# [WHAT TO WORK ON]
Extend the article below on the Wall of Voodoo album Call of the West, picking up right after its final sentence.

# [EXTRACT PROVIDED]

++++++

Studio album by Wall of Voodoo
- Released: September 1982
- Recorded: June 1982
- Studios: Hit City, Los Angeles
- Genre: Post-punk
- Labels: I.R.S. (USA) Illegal (UK)
- Producer: Richard Mazda

Wall of Voodoo chronology
| Dark Continent (1981) | Call of the West (1982) | Seven Days in Sammystown (1985) |

= Call of the West =

Call of the West is the second studio album by American rock band Wall of Voodoo, released in September 1982. The album contains "Mexican Radio", the group's most well-known song, which was released as a single and whose video received moderate airplay on MTV.

It was the final Wall of Voodoo album to feature drummer Joe Nanini and frontman Stan Ridgway, who both departed the group along with subsequently-added keyboardist Bill Noland the following year.

== Critical reception ==

In a 1982 Trouser Press review, Jon Young said, "[t]hey're dealing in pure hokum, for sure, but Wall of Voodoo has become very good at it. Atmosphere is all in these muttered tales of desperation and weirdness, suggesting Devo on a bad trip of no return. But Call of the West doesn't repel; it's spooky halloweenish fun."

Professional ratings
Review scores
| Source | Rating |
| AllMusic | Star Half star |
| Classic Rock | Star |
| The Village Voice | B |

==Track listing==
All music composed by Wall of Voodoo. All lyrics composed by Stan Ridgway.

++++++

# [MATERIAL SUPPLIED]

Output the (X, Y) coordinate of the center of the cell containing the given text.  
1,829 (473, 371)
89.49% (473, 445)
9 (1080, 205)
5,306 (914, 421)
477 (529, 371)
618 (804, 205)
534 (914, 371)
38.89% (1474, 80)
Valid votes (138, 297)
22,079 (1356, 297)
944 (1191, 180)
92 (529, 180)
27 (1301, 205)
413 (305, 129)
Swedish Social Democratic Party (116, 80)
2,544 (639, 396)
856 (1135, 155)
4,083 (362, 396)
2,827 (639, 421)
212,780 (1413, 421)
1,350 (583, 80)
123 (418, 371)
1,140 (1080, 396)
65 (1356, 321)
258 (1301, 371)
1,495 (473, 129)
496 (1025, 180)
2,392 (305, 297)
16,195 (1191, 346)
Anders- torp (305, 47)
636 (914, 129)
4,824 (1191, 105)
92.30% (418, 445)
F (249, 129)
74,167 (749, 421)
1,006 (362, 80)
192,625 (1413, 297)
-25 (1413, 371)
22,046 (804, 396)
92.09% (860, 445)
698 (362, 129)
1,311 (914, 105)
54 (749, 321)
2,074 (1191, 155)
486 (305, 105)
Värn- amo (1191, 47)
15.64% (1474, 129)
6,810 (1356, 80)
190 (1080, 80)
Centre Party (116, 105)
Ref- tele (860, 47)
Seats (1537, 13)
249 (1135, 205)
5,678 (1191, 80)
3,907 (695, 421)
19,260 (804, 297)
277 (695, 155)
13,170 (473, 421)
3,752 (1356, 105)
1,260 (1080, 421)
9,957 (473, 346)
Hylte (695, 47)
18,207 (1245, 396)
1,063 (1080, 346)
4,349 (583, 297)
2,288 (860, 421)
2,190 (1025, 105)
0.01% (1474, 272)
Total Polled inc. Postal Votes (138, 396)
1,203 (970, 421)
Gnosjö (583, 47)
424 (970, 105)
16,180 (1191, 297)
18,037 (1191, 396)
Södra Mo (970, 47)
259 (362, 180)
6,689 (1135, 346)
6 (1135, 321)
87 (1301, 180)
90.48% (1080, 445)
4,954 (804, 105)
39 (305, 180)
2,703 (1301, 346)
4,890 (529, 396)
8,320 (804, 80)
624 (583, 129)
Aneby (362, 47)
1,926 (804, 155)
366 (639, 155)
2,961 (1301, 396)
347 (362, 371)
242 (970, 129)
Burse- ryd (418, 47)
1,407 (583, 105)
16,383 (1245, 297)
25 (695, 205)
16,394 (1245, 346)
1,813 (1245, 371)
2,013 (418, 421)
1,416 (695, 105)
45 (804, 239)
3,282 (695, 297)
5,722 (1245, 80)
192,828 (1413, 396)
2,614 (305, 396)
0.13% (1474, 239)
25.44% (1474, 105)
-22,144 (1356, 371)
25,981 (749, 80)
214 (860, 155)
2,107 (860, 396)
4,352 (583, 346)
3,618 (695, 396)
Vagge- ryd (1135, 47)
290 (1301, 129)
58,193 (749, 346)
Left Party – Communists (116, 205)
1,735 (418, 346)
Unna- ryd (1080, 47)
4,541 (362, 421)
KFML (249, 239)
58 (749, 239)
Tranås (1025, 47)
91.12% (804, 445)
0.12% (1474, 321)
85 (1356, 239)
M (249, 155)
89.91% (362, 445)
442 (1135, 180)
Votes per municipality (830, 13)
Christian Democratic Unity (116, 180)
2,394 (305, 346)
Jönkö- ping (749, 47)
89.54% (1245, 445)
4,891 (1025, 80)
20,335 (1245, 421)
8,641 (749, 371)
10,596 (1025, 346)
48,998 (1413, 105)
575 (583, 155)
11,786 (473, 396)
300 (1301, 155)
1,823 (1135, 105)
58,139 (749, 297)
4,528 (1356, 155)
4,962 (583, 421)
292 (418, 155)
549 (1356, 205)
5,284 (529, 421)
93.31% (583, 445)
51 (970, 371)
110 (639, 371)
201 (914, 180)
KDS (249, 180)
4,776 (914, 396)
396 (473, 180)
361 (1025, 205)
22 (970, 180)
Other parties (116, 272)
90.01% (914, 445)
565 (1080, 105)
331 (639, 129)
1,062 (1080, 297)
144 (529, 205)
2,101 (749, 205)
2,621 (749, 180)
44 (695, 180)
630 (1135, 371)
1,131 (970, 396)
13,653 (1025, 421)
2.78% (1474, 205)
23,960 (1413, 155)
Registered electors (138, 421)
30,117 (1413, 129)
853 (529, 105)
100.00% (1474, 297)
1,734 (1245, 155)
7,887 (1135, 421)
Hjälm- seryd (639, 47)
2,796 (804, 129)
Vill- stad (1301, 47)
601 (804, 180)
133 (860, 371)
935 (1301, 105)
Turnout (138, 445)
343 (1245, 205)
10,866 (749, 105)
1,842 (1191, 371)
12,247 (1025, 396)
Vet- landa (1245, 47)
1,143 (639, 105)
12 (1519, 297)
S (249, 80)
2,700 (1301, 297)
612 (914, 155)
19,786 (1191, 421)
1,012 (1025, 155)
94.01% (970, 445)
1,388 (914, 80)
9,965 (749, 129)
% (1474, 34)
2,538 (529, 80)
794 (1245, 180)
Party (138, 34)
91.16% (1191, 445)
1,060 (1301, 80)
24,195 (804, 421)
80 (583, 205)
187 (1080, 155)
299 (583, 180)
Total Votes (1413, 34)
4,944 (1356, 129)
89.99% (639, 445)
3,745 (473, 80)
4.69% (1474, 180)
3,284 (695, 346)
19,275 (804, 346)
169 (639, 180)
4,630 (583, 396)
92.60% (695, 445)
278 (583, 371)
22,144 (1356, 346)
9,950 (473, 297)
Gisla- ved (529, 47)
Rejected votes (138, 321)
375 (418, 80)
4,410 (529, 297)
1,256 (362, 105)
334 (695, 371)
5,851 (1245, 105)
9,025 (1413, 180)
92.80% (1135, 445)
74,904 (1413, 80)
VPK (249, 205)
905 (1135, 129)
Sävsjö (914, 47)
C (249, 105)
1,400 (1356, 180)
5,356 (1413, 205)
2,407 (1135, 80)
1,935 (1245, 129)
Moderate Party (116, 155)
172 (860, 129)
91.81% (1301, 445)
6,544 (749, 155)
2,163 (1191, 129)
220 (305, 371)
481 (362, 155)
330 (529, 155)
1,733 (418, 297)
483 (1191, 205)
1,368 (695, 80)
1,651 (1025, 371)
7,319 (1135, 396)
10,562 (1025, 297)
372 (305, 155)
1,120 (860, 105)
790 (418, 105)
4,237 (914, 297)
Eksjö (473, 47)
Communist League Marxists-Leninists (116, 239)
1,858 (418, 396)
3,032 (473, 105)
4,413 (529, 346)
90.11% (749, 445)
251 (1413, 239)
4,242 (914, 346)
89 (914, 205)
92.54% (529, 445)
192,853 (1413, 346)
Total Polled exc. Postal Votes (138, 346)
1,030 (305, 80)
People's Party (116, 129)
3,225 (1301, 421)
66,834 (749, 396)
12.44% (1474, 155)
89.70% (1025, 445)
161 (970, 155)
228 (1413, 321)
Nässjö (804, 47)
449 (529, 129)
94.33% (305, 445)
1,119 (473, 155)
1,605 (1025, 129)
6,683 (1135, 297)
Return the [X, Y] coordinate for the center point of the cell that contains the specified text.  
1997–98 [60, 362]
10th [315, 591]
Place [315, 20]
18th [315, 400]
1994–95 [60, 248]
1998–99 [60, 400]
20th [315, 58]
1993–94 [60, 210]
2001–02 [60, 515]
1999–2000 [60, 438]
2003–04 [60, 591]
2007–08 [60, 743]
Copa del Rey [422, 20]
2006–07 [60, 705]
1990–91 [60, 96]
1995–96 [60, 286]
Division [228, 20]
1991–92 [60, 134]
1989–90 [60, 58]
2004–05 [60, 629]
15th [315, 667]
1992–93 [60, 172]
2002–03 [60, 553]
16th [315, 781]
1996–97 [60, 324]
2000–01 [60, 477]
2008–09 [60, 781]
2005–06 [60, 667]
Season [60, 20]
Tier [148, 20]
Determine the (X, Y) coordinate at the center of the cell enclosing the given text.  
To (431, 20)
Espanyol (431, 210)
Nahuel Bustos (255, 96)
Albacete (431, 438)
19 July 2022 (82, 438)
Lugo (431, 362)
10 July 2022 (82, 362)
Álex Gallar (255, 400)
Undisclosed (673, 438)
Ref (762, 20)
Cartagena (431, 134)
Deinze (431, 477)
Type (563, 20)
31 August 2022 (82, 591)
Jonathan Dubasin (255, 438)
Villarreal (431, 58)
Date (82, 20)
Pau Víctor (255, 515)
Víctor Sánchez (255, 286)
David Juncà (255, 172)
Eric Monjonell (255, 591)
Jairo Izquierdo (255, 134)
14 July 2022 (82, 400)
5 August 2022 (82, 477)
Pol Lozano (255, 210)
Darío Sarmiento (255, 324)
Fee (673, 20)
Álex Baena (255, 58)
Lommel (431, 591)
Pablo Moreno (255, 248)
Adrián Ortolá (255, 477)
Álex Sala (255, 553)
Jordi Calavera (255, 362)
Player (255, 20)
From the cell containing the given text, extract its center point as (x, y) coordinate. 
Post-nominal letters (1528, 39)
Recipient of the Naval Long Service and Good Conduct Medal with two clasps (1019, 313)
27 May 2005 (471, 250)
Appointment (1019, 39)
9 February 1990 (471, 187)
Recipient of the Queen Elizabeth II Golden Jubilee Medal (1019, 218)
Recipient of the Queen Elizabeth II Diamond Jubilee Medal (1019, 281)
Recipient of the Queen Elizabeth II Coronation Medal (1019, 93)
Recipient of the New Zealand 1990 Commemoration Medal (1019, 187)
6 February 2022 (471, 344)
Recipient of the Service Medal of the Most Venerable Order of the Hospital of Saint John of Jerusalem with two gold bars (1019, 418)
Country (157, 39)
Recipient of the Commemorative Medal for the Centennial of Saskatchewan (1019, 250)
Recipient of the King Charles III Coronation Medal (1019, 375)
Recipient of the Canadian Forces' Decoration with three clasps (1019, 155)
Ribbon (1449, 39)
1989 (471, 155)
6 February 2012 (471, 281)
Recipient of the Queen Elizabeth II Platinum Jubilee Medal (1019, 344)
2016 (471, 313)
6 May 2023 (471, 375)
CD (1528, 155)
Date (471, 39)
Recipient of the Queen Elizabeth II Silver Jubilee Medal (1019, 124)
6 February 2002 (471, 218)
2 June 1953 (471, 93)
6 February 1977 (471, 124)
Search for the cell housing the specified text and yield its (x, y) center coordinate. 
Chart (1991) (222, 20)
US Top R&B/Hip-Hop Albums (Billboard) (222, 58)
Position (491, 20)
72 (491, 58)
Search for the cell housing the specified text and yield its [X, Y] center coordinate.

++++++

# [EXERCISE OUTPUT]
- Side one
1. "Tomorrow" – 3:03
2. "Lost Weekend" – 4:59
3. "Factory" – 5:33
4. "Look at Their Way" – 3:18
5. "Hands of Love" – 3:54

- Side two
6. "Mexican Radio" – 4:11
7. "Spy World" – 2:41
8. "They Don't Want Me" – 4:31
9. "On Interstate 15" – 2:44
10. "Call of the West" – 5:59

- The original cassette release of the album features a bonus track called "Exercise" at the end of side one, following "Hands of Love".
- In 2009, Australian label Raven Records reissued Call of the West and the first Wall of Voodoo album, Dark Continent, together on one CD, featuring a full color booklet with liner notes by Ian McFarlane. Both albums were digitally remastered.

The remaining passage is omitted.